**Activity**
At the line containing "Click the FIND DUPLICATES button", begin an exact copy of the lines below and continue through the final one, with no pictures.

____________________

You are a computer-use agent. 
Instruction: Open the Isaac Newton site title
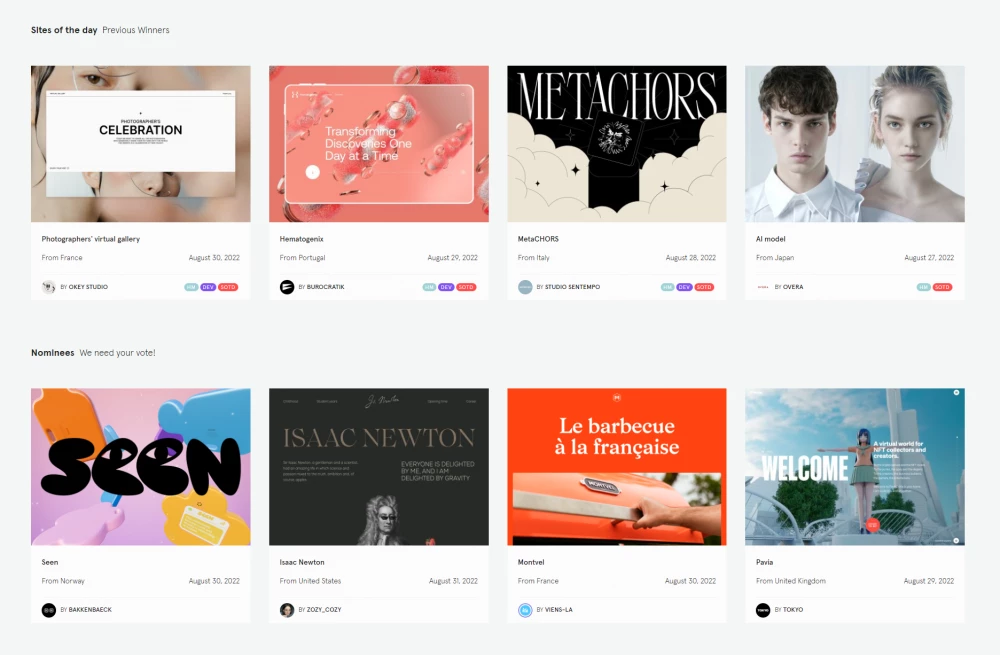coord(302,563)

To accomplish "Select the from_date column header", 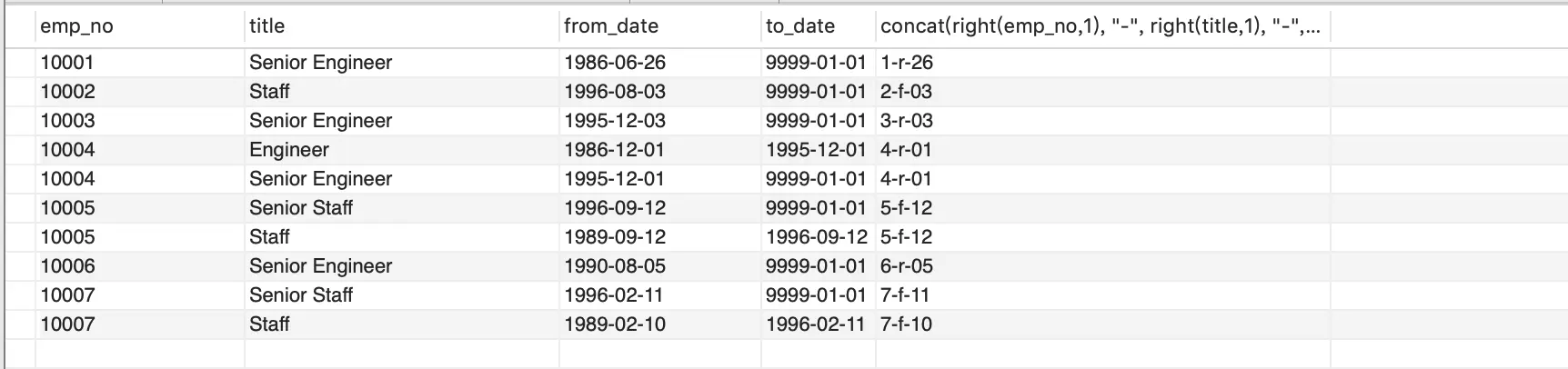I will [x=611, y=26].
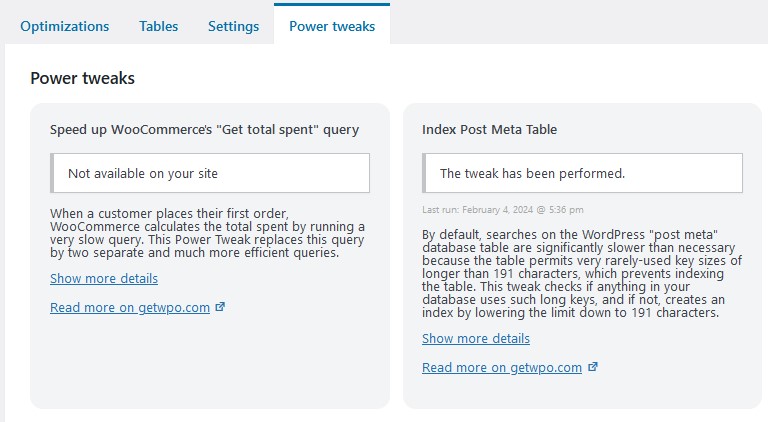This screenshot has height=422, width=768.
Task: Click the 'Index Post Meta Table' card title
Action: tap(489, 130)
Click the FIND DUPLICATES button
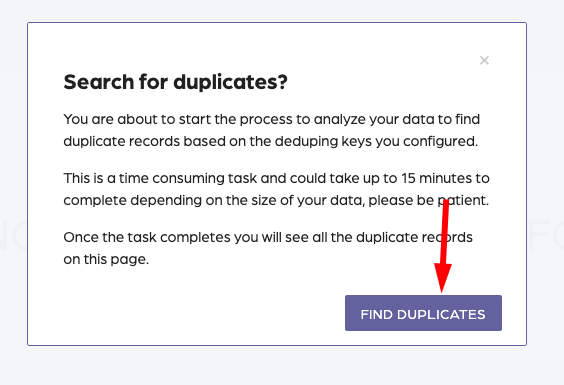564x385 pixels. pos(423,313)
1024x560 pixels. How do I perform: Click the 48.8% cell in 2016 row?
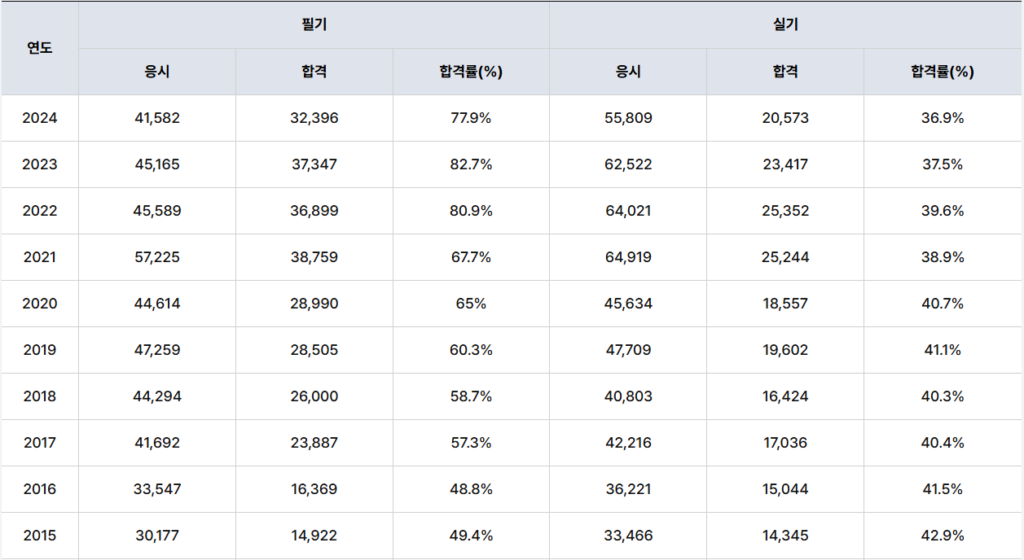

____________________

**Answer to the exercise**
Click the FIND DUPLICATES button
564x385 pixels. pos(423,313)
1024x560 pixels. How do I perform: Click the 48.8% cell in 2016 row?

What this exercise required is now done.